Pixel coordinate grounding data:
....................

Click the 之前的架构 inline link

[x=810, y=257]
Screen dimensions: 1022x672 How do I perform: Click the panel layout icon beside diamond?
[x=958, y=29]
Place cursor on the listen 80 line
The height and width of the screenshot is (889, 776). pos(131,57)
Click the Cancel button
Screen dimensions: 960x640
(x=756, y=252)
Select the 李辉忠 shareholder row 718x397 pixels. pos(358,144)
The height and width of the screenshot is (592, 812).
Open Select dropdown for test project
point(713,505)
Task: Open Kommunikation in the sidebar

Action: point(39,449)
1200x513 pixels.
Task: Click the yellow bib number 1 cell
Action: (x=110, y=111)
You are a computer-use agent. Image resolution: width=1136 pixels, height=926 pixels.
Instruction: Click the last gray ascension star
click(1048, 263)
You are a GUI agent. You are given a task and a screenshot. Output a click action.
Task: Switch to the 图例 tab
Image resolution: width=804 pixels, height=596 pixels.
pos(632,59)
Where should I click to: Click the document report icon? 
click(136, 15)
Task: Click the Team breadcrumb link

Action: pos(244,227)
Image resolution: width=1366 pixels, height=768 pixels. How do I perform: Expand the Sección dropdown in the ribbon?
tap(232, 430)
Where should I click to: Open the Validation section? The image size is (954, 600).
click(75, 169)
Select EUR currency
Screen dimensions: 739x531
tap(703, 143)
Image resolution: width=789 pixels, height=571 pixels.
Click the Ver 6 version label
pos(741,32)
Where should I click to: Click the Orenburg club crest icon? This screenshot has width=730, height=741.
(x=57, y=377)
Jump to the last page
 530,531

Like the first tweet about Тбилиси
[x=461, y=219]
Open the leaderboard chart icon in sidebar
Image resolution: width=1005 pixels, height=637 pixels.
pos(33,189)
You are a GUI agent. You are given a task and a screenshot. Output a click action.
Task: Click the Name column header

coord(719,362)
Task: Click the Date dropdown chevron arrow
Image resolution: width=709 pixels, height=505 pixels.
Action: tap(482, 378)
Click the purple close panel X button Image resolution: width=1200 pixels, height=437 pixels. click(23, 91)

....................

Task: Only the lines above starting at the line that holds "Open Select dropdown for test project" and ending at the line that holds "Task: Click the Date dropdown chevron arrow" are to be repeated, exactly and in full.

Solution to this exercise:
Open Select dropdown for test project
point(713,505)
Task: Open Kommunikation in the sidebar

Action: point(39,449)
1200x513 pixels.
Task: Click the yellow bib number 1 cell
Action: (x=110, y=111)
You are a computer-use agent. Image resolution: width=1136 pixels, height=926 pixels.
Instruction: Click the last gray ascension star
click(1048, 263)
You are a GUI agent. You are given a task and a screenshot. Output a click action.
Task: Switch to the 图例 tab
Image resolution: width=804 pixels, height=596 pixels.
pos(632,59)
Where should I click to: Click the document report icon? 
click(136, 15)
Task: Click the Team breadcrumb link

Action: pos(244,227)
Image resolution: width=1366 pixels, height=768 pixels. How do I perform: Expand the Sección dropdown in the ribbon?
tap(232, 430)
Where should I click to: Open the Validation section? The image size is (954, 600).
click(75, 169)
Select EUR currency
Screen dimensions: 739x531
tap(703, 143)
Image resolution: width=789 pixels, height=571 pixels.
Click the Ver 6 version label
pos(741,32)
Where should I click to: Click the Orenburg club crest icon? This screenshot has width=730, height=741.
(x=57, y=377)
Jump to the last page
 530,531

Like the first tweet about Тбилиси
[x=461, y=219]
Open the leaderboard chart icon in sidebar
Image resolution: width=1005 pixels, height=637 pixels.
pos(33,189)
You are a GUI agent. You are given a task and a screenshot. Output a click action.
Task: Click the Name column header

coord(719,362)
Task: Click the Date dropdown chevron arrow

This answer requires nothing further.